Consignes —
• 1. Selon l'extrait sur les écoles religieuses, combien d'écoles primaires les catholiques dirigent-ils ?
• 2. Recopiez à l'identique tout le passage de l'extrait sur les écoles religieuses, depuis « Bien évidemment, la » jusqu'à « devaient être religieuses. ».
• 3. Reprenez l'extrait sur les écoles religieuses là où il s'arrête et poursuivez-le.

Extrait —
....
Bien évidemment, la réponse est que les forces qui bâtissent un esprit américain constructif sont celles qui reconnaissent en pratique l’existence de Dieu. Ce sont les écoles a-religieuses qui sont en dehors de la tradition de l’esprit américain, et qui sont sur la défensive. Au début de notre vie nationale, pratiquement toutes les écoles et lycées étaient des écoles religieuses. Notre constitution et son esprit présumaient qu’elles devaient être religieuses.
La raison en était évidente. Si la dignité humaine et la liberté proviennent de Dieu, il s’ensuit que la perte de la foi en Lui signifie la perte de la foi en ces libertés qui découlent de Lui. Si nous désirons de la lumière, il nous faut conserver le soleil, si nous désirons garder nos forêts, nous devons garder nos arbres, si nous désirons conserver nos parfums, nous devons conserver nos fleurs, et si nous désirons conserver nos droits, alors il nous faut conserver notre Dieu. Il est parfaitement inutile de conserver les triangles sans garder les figures à trois côtés, de la même façon qu’il est vain de conserver la Liberté sans l’esprit qui rend l’homme indépendant des contingences et, par là-même, libre.

Nous, les catholiques, prenons la religion si sérieusement comme référence de notre pays que, plutôt que de voir Dieu expulsé de notre vie nationale, nous dirigeons 7 929 écoles primaires et 1 945 lycées et collèges, et nous y employons respectivement 58 903 et 16 784 professeurs… Et, en se basant sur les coûts des écoles publiques, nous faisons économiser aux contribuables de notre pays un programme de constructions d’un milliard de dollars et, pour l’entretien, environ 139 000 000 de dollars chaque année. Chaque centime de cet argent provient de la poche des catholiques, pourquoi ? Parce que nous croyons que les 2 102 889 élèves des écoles primaires catholiques et les 284 736 élèves des collèges et lycées ont le droit de connaître la vérité qui les rend libres.
....
Données fournies —
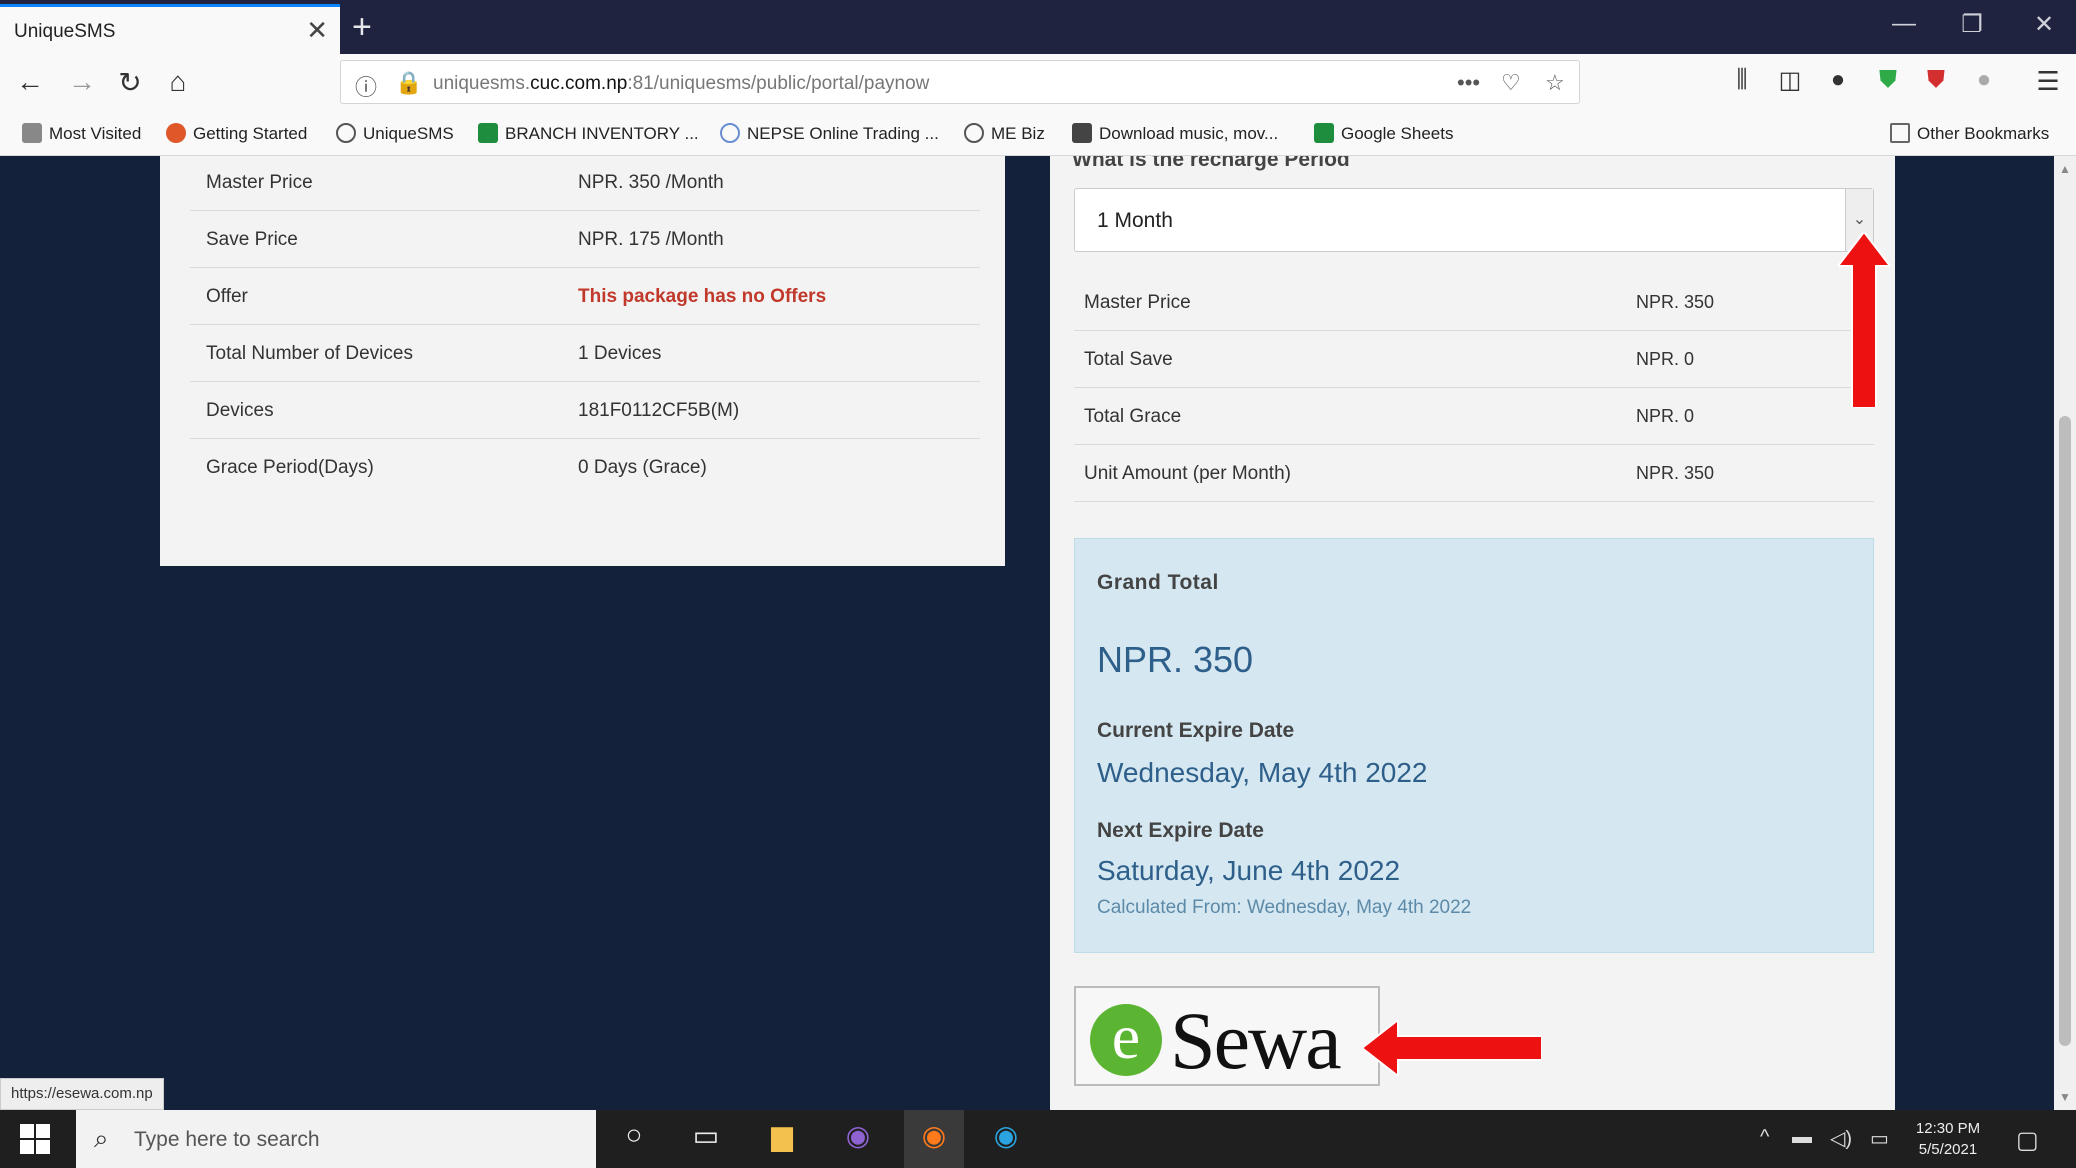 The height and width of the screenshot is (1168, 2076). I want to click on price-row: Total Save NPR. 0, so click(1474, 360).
....
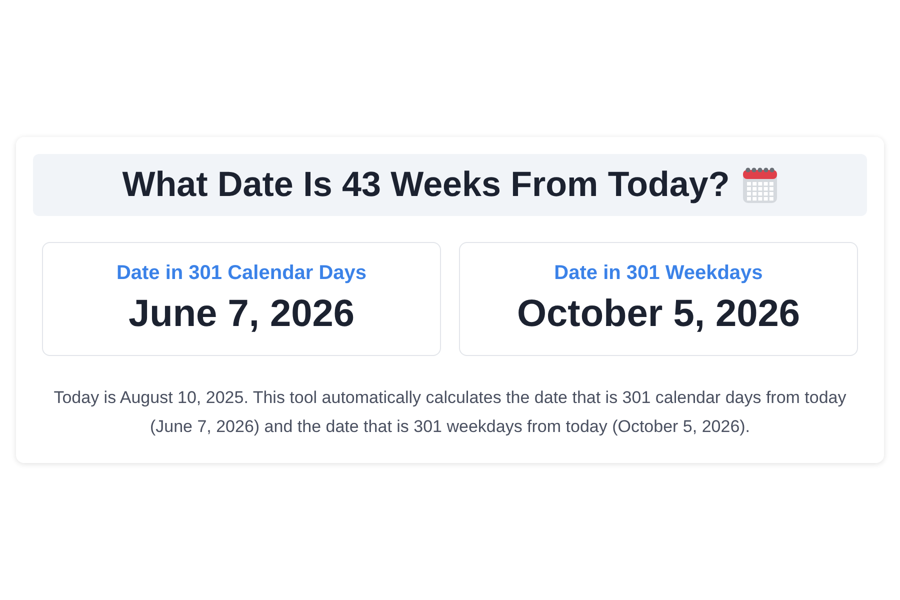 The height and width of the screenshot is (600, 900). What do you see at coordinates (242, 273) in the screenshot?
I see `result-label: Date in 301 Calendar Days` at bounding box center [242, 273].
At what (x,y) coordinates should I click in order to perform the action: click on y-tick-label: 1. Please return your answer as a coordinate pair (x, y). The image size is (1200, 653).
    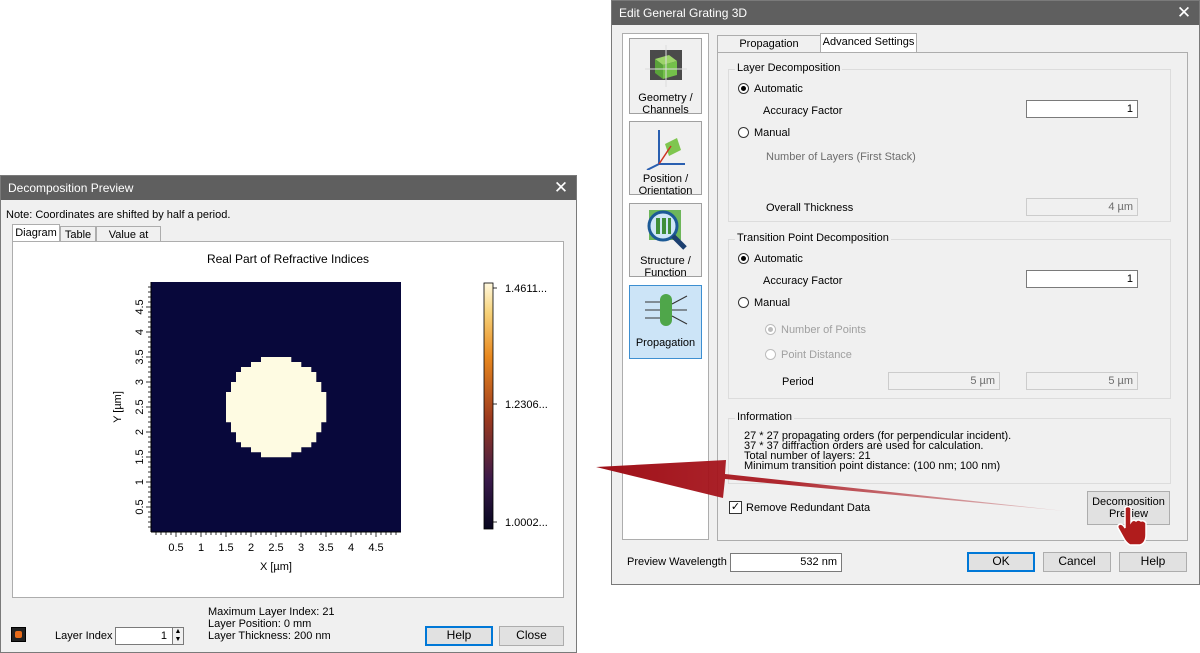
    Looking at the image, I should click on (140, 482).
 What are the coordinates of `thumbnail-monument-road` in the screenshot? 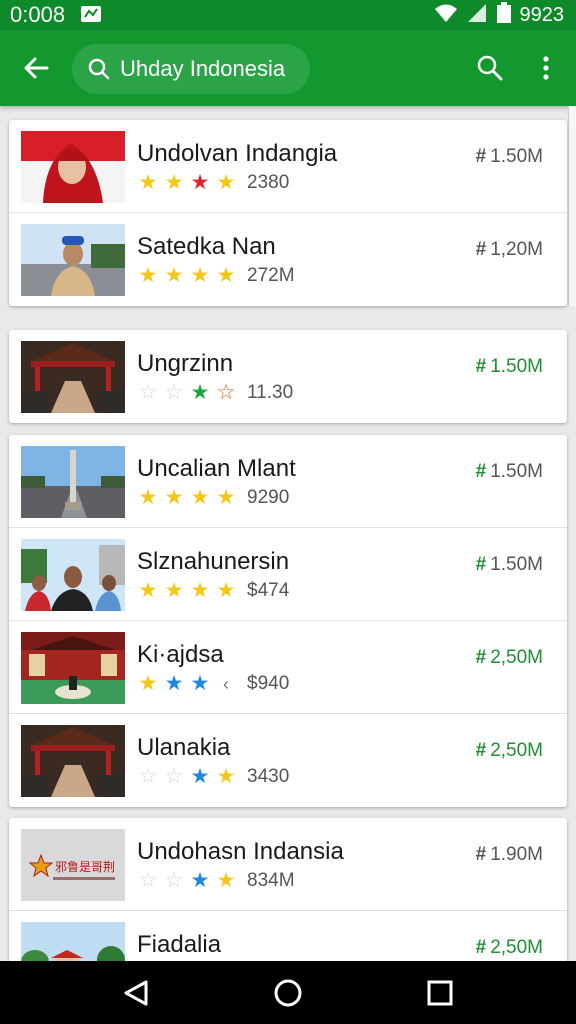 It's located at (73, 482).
....
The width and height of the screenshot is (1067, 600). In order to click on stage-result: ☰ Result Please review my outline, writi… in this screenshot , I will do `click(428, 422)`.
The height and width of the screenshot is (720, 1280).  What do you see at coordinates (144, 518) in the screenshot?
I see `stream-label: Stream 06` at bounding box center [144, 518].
....
Réponses par consigne —
• 1. Ils dirigent 7 929 écoles primaires.

• 2.
Bien évidemment, la réponse est que les forces qui bâtissent un esprit américain constructif sont celles qui reconnaissent en pratique l’existence de Dieu. Ce sont les écoles a-religieuses qui sont en dehors de la tradition de l’esprit américain, et qui sont sur la défensive. Au début de notre vie nationale, pratiquement toutes les écoles et lycées étaient des écoles religieuses. Notre constitution et son esprit présumaient qu’elles devaient être religieuses.

• 3.
Autrement dit, nous prenons très au sérieux la Déclaration d’Indépendance qui fait provenir de Dieu les Droits de l’Homme.

En conclusion, le véritable esprit américain est le fait de croire que la liberté de l’homme provient de Dieu. Pour cette raison, si nous voulons conserver la pureté de cet esprit américain, nous devons garder notre religion. Il faut ajouter à cela le fait que les dictatures, comme le communisme, considèrent l’homme seulement comme un estomac à nourrir par l’État, ou comme un outil pour contribuer à bonne santé de l’État. Réduisez les hommes à ce niveau et ils n’auront plus besoin de religion, pas plus que les animaux n’ont besoin de religion, ou que les clés à molette n’ont besoin de liturgie.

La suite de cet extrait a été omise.